Late Breaking Abstract - Calcium-sensing receptor activators increased in the sputum of idiopathic pulmonary fibrosis patients

Introduction: Idiopathic pulmonary fibrosis (IPF) is an incurable disease with very poor prognosis and no curative therapies. The extracellular calcium-sensing receptor (CaSR) has been shown to drive pulmonary remodelling in preclinical models of pulmonary hypertension and inflammatory lung diseases. CaSR activation is induced by endogenous and exogenous polycations (polyamines and positively-charged environmental pollutants, respectively). However, the role of CaSR in IPF requires further investigation. Methods: Immunostaining was used to assess lung CaSR expression in IPF patients and control. CaSR-related metabolites were assessed in patient saliva samples (IPF and control) using high-resolution mass spectrometry.
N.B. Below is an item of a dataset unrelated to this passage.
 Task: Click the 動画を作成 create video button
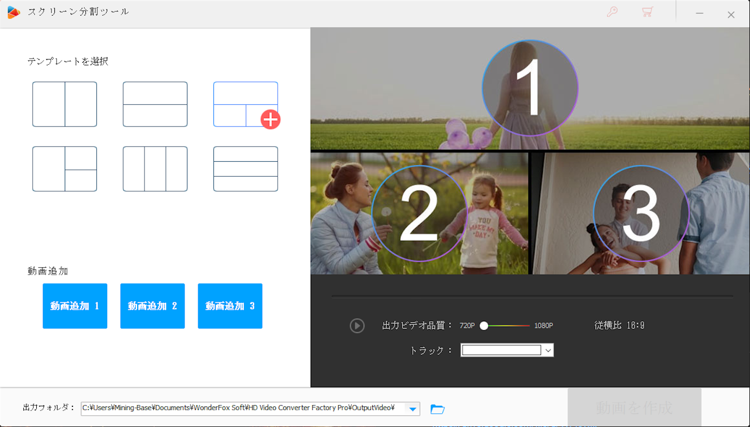634,407
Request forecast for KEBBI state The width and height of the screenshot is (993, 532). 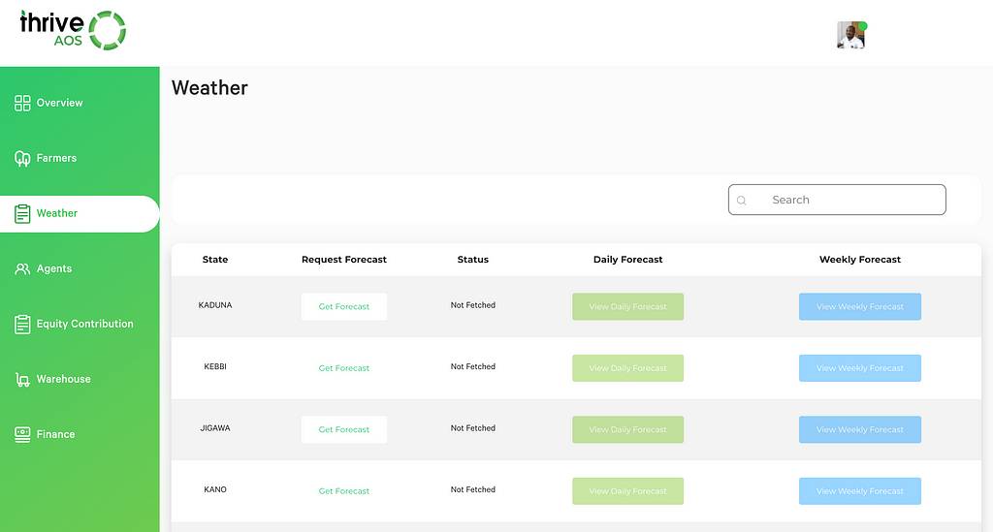(x=344, y=367)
Histology was carried out in old mice with targeted CaSR deletion to assess age-induced lung remodelling. In human lung fibroblasts (HLF), the polyamine, spermine, was used to assess CaSR activation via calcium imaging. Results: Differential CaSR expression was observed in IPF lungs compared to controls. Several CaSR activators (amines and polyamines) were significantly increased in IPF patients compared to control (p<0.05). Selective CaSR deletion protected mice from age-induced fibrosis (p<0.05). CaSR is expressed and functional in human lung fibroblasts; receptor activation was blocked in the presence of calcilytics. Conclusions: This study supports the role of the CaSR in PF, as receptor deletion resulted in reduced fibrosis. Since CaSR activators are elevated in IPF patient saliva, increased levels of these metabolites suggest a role for the CaSR in the pathophysiology of IPF. Although further work is required, our results highlight CaSR as a therapeutic target for IPF.